I am beginning to believe the service levels we all enjoyed historically may not return in the foreseeable future due to instability of inputs such as labor, ingredients, transportation, and mother nature.

 

  1. How would you gauge the impact that inflation is currently having on consumer buying habits? What can we expect if food price inflation continues to remain at levels at 10 percent or above?

We are seeing a shift toward value, most visible in own brand growth as well as a growing response to all promotions.  This move toward value will grow as inflation continues to impact consumers’ purchasing power. In turn, this demand shift will bring challenges to a fragile supply chain in the form additional allocations on value-focused items and perhaps slowing velocity on more premium items.

 

  1. As chief merchant, what must suppliers offer you that would help them sell more units?

We are seeing that cost increases are not the best way to grow sales and units. In many instances unit growth is slowing because of cost increases and reduced promotional spending by CPGs. Category units are shifting to value offerings and private brands. Suppliers need to bring ideas, initiatives and plans that grow customers, trips and transactions for their categories and brands. Also, they need to bring the resources required to move the plans our merchant and marketing team is prepared to engage to make those ideas happen.

 

  1. What have been the greatest advantages of your company’s utilization of quantitative customer data analysis?

It keeps us majoring in the majors – focused on the customers who drive our business by store.  Using the data that is compiled by Symphony Retail AI keeps us nimble in responding to demand shifts in the price/quality spectrum and customer engagement throughout the store. We can easily measure and our effectiveness of mass and personalized marketing campaigns.

 

  1. With the worst of the pandemic seemingly behind us, what key learnings have you been able to carry forward and implement in your stores or with your associates?

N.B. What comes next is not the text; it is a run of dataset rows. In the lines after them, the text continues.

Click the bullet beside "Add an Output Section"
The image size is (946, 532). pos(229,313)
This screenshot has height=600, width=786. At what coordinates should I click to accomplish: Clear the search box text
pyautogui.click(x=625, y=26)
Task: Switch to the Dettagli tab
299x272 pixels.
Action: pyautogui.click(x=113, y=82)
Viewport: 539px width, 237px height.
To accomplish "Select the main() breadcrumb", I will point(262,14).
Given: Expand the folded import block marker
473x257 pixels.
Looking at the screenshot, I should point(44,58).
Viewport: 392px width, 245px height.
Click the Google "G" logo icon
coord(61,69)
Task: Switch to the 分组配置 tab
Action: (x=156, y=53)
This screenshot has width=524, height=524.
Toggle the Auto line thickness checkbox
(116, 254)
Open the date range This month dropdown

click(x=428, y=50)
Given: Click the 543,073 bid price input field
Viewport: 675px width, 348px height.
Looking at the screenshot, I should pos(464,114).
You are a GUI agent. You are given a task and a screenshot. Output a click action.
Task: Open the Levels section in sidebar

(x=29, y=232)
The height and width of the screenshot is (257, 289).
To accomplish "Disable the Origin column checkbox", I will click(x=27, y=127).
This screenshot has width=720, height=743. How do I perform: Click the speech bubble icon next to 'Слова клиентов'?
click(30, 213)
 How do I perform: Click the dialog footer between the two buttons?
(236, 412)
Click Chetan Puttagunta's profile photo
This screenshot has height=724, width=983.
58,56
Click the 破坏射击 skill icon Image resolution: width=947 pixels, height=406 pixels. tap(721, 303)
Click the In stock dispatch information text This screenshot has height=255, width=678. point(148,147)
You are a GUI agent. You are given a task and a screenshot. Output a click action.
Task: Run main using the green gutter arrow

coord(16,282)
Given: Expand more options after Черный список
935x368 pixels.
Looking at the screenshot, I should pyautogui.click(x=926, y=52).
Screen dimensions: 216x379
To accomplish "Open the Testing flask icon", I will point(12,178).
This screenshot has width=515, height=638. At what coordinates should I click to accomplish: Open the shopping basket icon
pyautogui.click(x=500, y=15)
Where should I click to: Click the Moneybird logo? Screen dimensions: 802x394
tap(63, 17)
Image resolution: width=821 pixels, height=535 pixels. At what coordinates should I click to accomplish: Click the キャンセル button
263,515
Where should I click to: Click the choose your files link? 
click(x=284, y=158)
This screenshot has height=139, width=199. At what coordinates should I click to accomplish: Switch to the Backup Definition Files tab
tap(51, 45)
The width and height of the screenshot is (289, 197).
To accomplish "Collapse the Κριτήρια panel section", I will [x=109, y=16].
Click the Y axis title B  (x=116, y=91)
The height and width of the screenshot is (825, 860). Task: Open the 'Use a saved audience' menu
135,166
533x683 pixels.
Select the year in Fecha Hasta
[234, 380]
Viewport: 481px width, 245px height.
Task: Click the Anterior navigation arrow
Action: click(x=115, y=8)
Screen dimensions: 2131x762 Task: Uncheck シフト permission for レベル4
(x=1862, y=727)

We learned we can do much more than we previously thought was possible. Our teams are much more flexible and cross-trained in stores and across many functional areas than we were historically. An example is a the ‘reserve’ team of 50+ associates that is trained to supplement the distribution center to address peak shipping or times when we had team members out with COVID. Communication is better than ever before with widespread use of video calls, which were used only occasionally prior to COVID. E-commerce has explosively grown and we have increased our footprint in our stores by adding providers like DoorDash full service in addition to Go-Cart (Pick-UP)  and Instacart.

Our customers reward us most for having a great experience in-store. That is, our team taking great care of them, being clean and well stocked  (not as easy as in the past),  bringing value and being local – having a direct impact in the communities where we live and work.